US 12,105,754 B2
Audio identification based on data structure
Zafar Rafii, Berkeley, CA (US); and Prem Seetharaman, Chicago, IL (US)
Assigned to Gracenote, Inc., New York, NY (US)
Filed by Gracenote, Inc., Emeryville, CA (US)
Filed on Jan. 8, 2024, as Appl. No. 18/406,840.
Application 18/406,840 is a continuation of application No. 16/927,577, filed on Jul. 13, 2020, granted, now 11,907,288.
Application 16/927,577 is a continuation of application No. 15/698,532, filed on Sep. 7, 2017, granted, now 10,713,296, issued on Jul. 14, 2020.

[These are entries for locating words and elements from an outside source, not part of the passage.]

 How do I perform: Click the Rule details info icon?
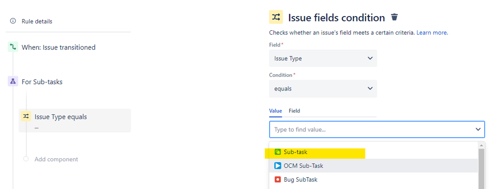[13, 21]
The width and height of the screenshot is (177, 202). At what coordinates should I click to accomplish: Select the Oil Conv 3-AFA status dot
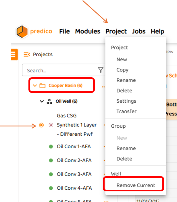pos(51,174)
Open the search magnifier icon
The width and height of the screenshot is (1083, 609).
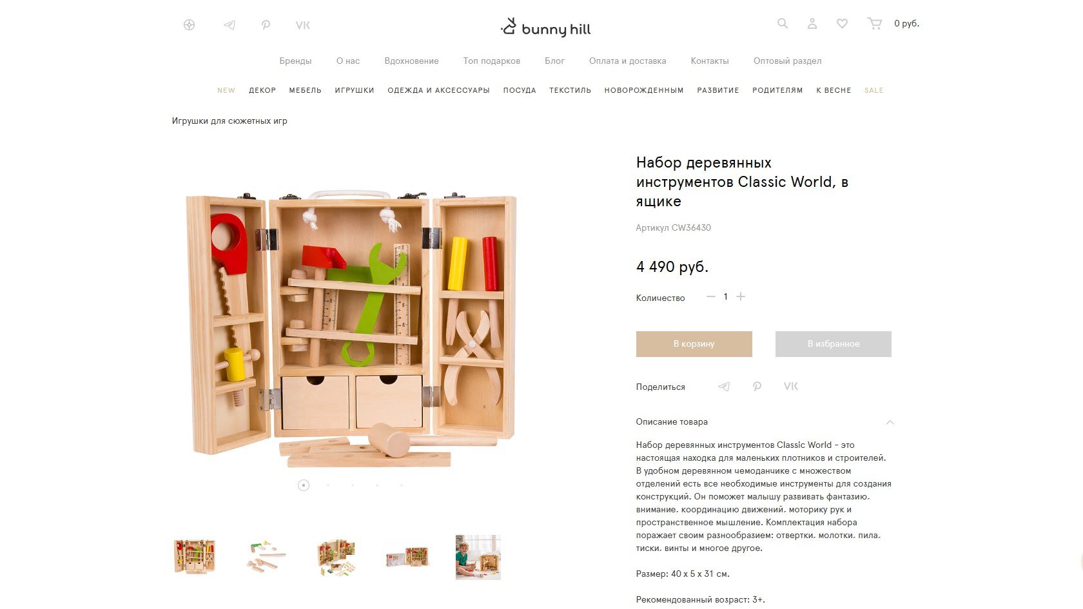point(782,23)
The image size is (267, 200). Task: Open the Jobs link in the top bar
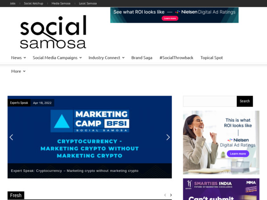(12, 4)
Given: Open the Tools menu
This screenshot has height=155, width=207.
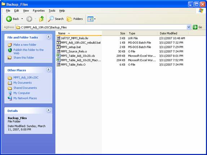Looking at the screenshot, I should coord(52,11).
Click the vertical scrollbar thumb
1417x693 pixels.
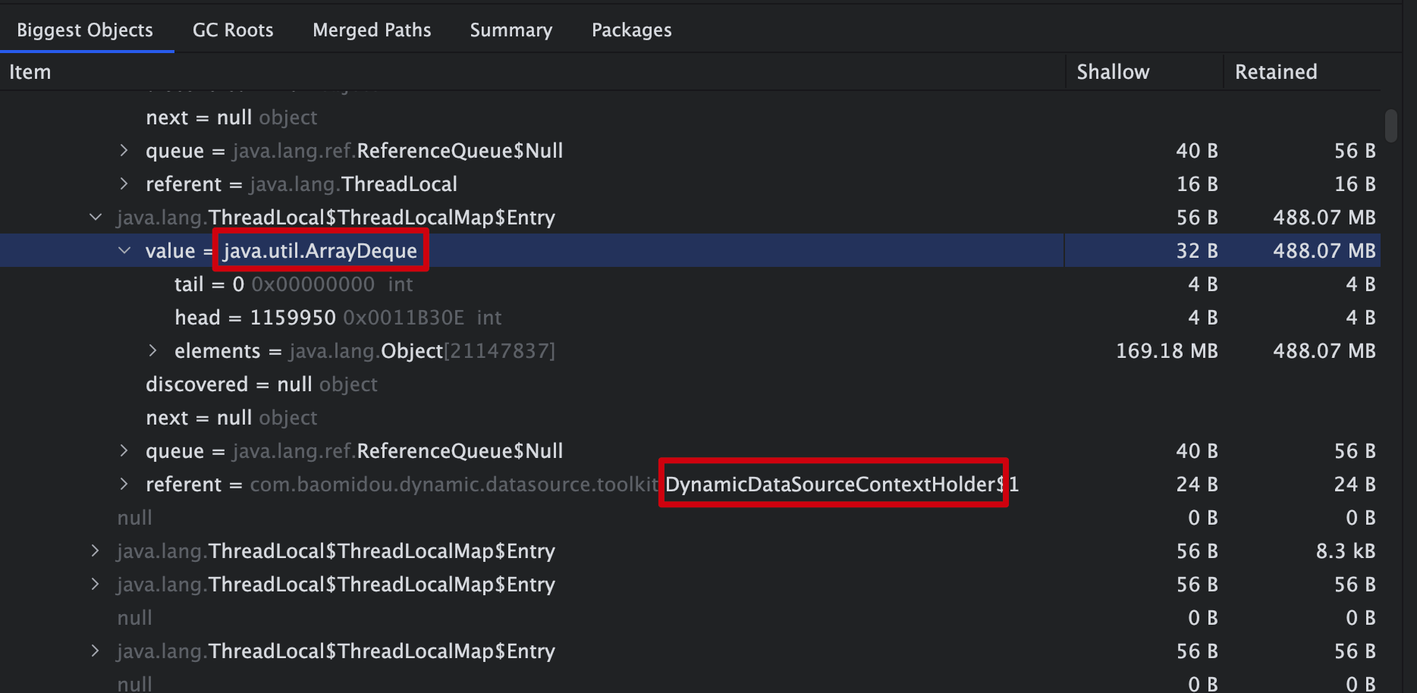pyautogui.click(x=1390, y=126)
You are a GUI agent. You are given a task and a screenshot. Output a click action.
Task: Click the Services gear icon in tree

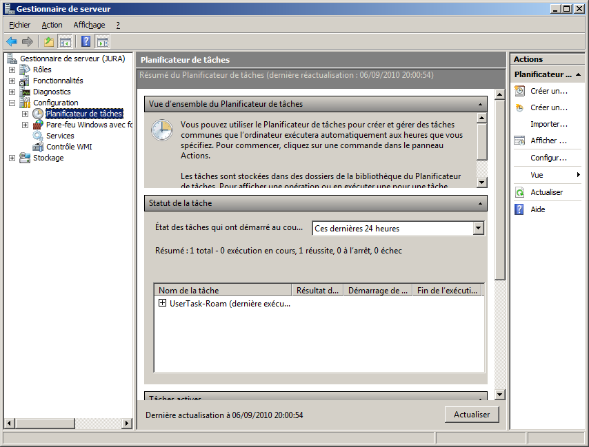coord(38,136)
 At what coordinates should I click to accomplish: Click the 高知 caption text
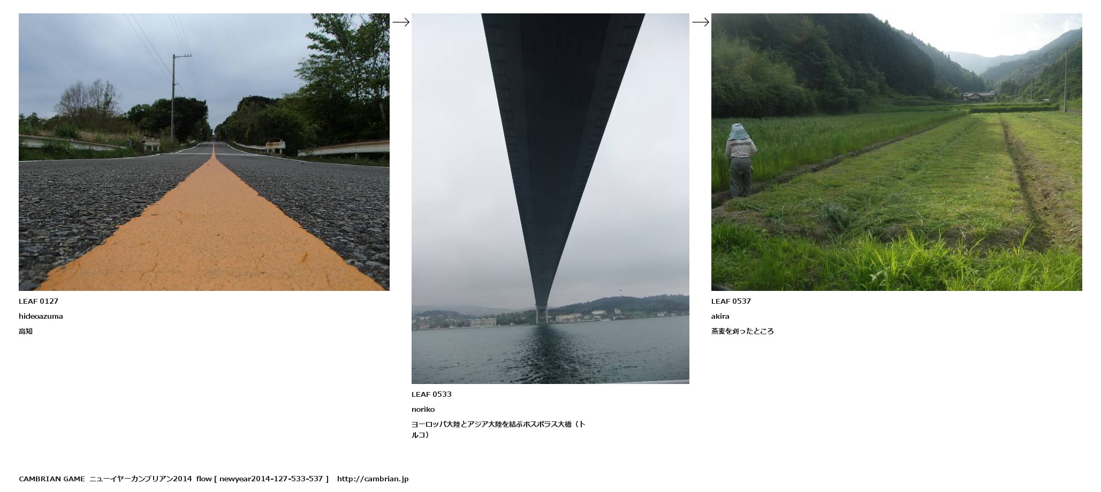26,331
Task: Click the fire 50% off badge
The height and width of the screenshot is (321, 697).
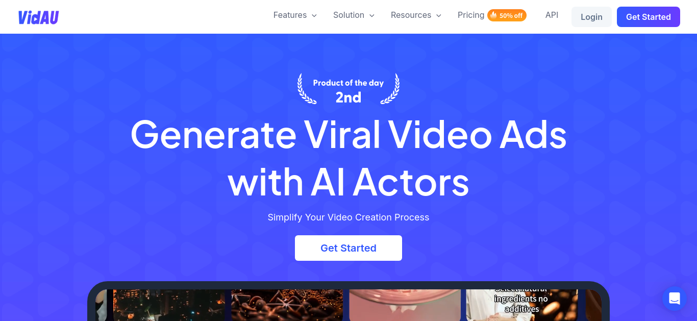Action: point(507,15)
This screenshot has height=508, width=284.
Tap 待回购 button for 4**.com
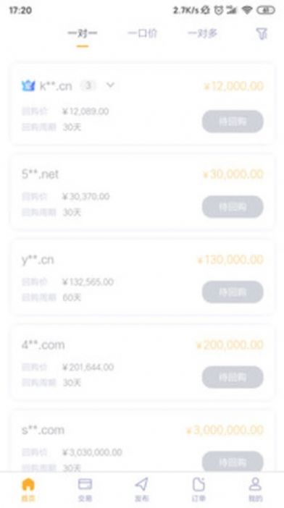point(233,377)
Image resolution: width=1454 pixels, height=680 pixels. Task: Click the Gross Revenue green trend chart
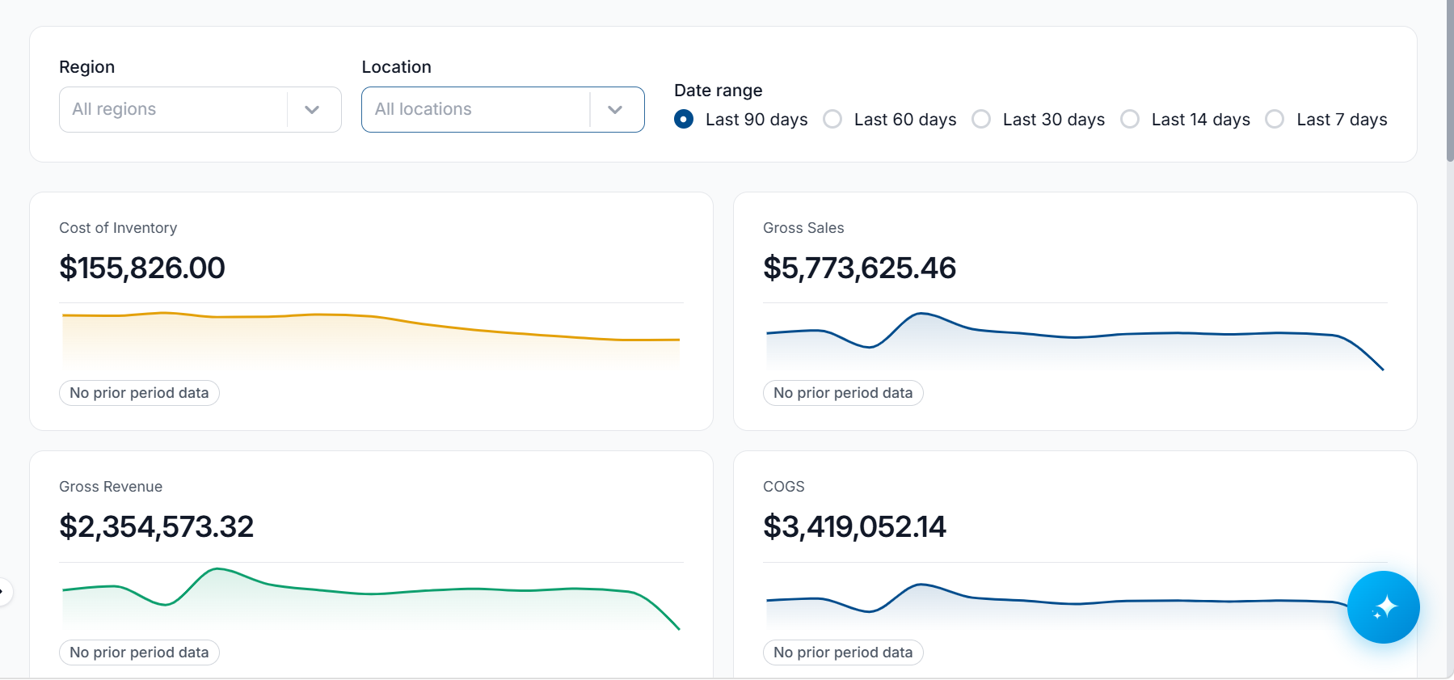coord(371,598)
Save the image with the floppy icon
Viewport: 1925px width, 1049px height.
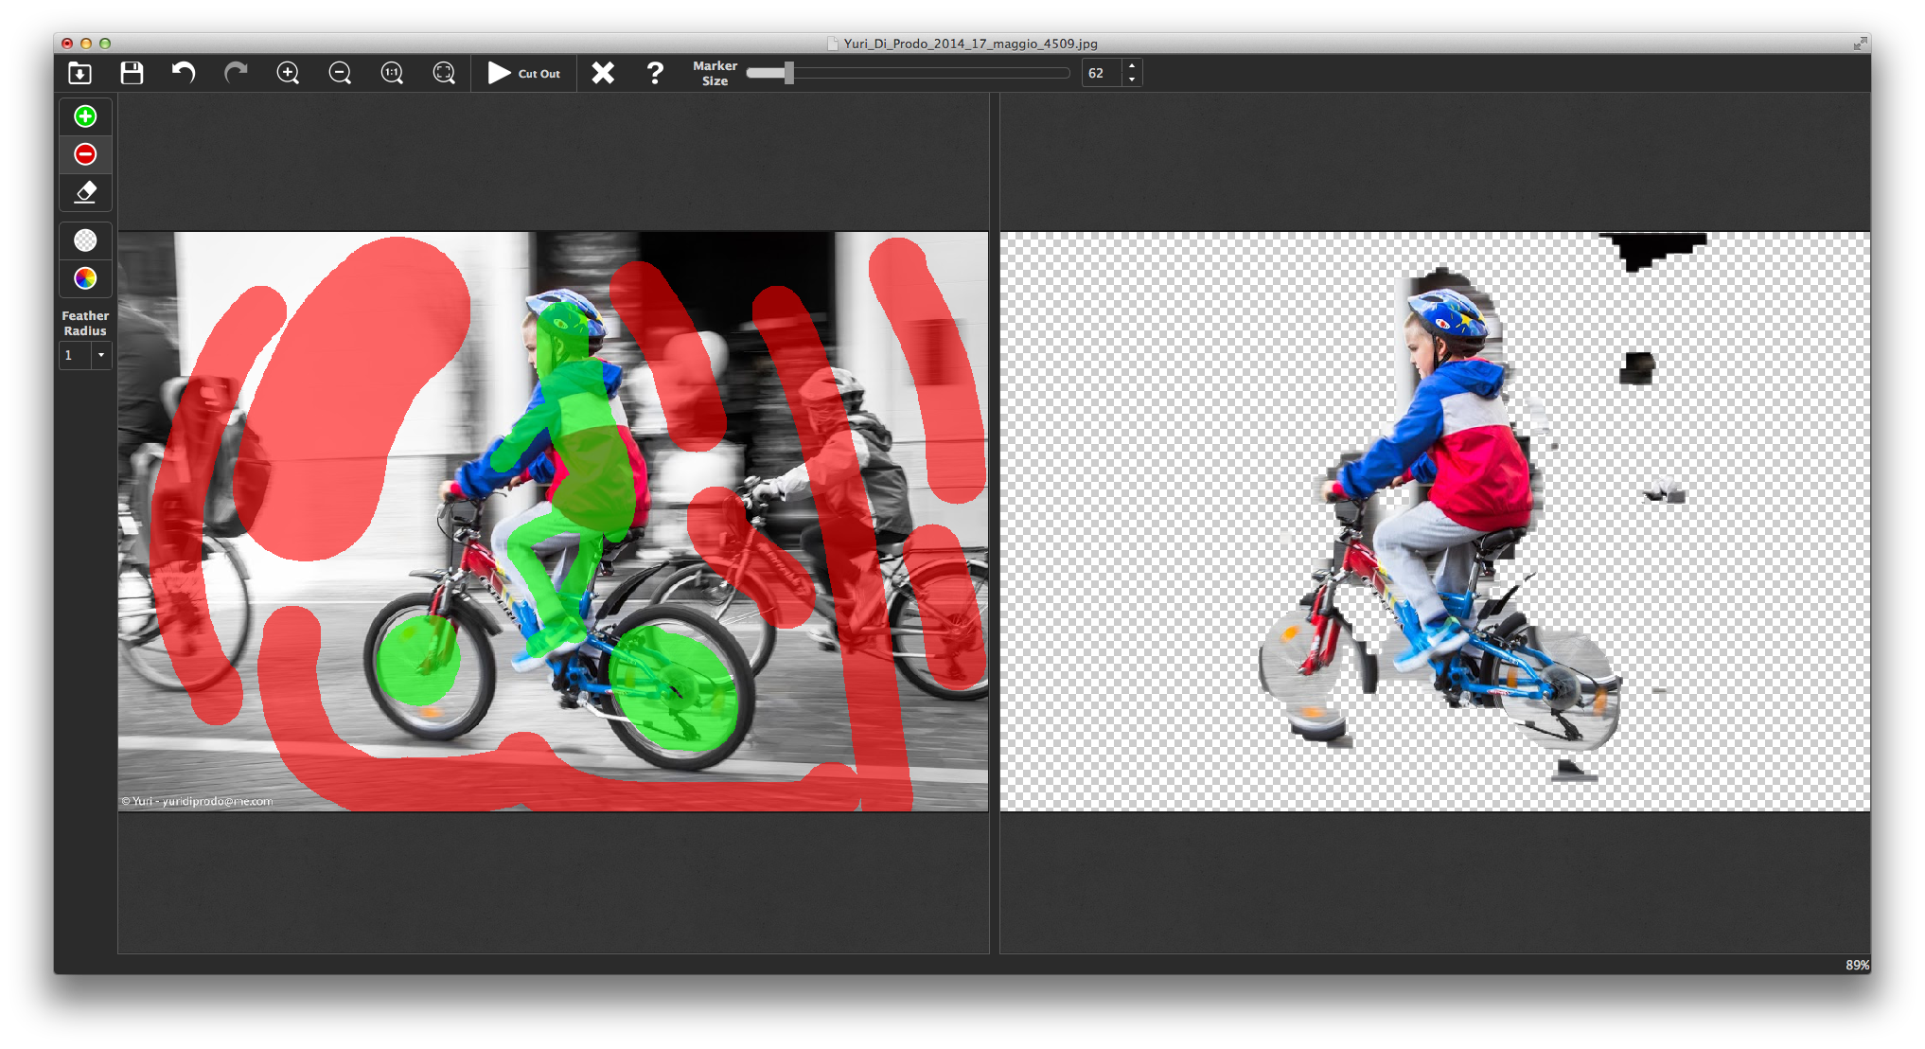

Claims priority of provisional application 62/385,574, filed on Sep. 9, 2016.
Prior Publication US 2024/0160665 A1, May 16, 2024
This patent is subject to a terminal disclaimer.
Int. Cl. G06F 16/68 (2019.01); G06F 16/61 (2019.01); G06F 17/14 (2006.01); G10L 25/27 (2013.01); G10L 25/51 (2013.01)
CPC G06F 16/686 (2019.01) [G06F 16/61 (2019.01); G06F 17/14 (2013.01); G10L 25/27 (2013.01); G10L 25/51 (2013.01)] 20 Claims
OG exemplary drawing
 
1. A non-transitory computer-readable medium comprising instructions that, when executed, cause one or more processors to perform a set of operations comprising:
binarizing one or more constant Q transformed time slices of query audio;
generating two-dimensional Fourier transforms of time windows within the binarized one or more constant Q transformed time slices;
ordering the two-dimensional Fourier transforms in a query data structure; and
identifying the query audio as a cover rendition of reference audio based on a comparison between the query data structure and a reference data structure associated with the reference audio.